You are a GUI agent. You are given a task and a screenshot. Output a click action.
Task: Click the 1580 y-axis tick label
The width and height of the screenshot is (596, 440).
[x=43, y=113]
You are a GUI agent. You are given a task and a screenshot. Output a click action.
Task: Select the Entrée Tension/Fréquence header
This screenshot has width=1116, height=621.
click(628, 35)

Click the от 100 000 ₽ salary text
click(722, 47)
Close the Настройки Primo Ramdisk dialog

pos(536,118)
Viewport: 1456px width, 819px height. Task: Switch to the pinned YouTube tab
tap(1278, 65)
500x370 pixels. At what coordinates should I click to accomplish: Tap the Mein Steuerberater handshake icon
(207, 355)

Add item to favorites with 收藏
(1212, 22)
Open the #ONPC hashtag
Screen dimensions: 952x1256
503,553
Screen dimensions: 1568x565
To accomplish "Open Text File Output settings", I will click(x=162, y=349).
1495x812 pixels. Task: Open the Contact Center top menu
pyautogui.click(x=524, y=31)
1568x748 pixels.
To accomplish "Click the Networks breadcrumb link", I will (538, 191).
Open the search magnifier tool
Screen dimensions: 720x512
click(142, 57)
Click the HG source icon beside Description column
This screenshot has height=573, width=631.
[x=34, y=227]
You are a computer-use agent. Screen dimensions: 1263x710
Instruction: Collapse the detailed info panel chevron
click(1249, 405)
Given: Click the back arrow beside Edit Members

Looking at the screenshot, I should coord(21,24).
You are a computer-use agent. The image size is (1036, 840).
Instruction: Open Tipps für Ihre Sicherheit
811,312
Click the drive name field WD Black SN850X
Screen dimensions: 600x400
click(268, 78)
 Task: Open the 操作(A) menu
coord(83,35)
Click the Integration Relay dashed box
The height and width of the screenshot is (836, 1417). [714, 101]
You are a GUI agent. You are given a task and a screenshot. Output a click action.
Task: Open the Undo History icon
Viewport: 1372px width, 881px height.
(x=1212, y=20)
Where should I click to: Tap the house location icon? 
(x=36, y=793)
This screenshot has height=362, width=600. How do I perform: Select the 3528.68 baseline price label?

> Work required
How many lines above contain the word "should"? Reply with the number only.

> Finished exercise
3